SPOKANE, Wash.– Heavy, wet snow was falling as midnight struck on November 19, 1996, 29 years ago today.
Records from the National Weather Service showed that by 10 a.m., the snow had turned to rain. Unlike many times before and since that day, this rain froze instantly on anything it touched.
It was a perfect storm. It approached from the southwest at just the right angle to keep winds out of the northeast and temperatures below freezing throughout the day. High above, however, a mile-high shaft of warm tropical air was dumping rain, not snow, over that frozen ground. It remains the worst freezing rain event in this region’s history.
Everything was encrusted with close to an inch of ice by the time the day was over. This added hundreds, maybe even thousands of pounds of weight to trees and power line infrastructure. Hundreds of thousands of people lost power as lines collapsed and trees and poles snapped under the strain. One Spokane man in an interview with KXLY described it as “cannons going off up in the hills.” Some people were without power after the storm until December.
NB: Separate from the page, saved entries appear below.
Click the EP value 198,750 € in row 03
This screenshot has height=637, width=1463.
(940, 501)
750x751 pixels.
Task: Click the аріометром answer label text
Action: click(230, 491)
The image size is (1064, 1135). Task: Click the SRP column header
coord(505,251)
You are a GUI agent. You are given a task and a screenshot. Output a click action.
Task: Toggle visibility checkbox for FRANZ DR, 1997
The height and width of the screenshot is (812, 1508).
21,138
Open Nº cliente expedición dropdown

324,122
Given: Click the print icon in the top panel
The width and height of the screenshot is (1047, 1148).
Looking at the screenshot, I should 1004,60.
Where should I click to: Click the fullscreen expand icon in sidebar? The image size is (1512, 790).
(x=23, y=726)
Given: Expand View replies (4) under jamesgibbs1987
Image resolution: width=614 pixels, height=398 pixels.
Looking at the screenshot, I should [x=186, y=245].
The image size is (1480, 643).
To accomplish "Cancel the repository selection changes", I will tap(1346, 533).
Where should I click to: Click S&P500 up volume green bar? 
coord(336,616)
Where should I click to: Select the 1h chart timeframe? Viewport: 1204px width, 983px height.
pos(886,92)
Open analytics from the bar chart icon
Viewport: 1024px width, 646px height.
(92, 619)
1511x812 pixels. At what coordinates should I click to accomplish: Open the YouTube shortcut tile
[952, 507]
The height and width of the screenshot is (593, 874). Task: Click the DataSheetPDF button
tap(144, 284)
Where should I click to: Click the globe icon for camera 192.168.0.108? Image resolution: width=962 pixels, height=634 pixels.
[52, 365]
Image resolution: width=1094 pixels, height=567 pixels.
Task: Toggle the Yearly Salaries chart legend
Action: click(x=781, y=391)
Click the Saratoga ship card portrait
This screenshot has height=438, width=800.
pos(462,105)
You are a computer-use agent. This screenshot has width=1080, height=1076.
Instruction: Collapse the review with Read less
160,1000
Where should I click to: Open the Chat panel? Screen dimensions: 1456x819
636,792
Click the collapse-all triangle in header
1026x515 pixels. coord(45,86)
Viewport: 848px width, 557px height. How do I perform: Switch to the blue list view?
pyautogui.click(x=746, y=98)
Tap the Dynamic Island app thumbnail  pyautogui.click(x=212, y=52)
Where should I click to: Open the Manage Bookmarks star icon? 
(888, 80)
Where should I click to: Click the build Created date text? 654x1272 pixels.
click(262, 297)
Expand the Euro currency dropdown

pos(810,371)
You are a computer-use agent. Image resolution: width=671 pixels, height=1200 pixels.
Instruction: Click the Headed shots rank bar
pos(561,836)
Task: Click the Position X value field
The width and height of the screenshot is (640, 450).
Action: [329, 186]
MORE: KXLY reporting on the storm as it happened in 1996
MORE: Our coverage of the 25-year anniversary of the storm
Ice storms remain a risk in the Inland Northwest, but a storm as severe as Ice Storm ’96 is exceptionally rare.
This anniversary and the recently passed anniversary of the 2015 windstorm on Monday are good reminders that November is not a month to mess with when it comes to our weather.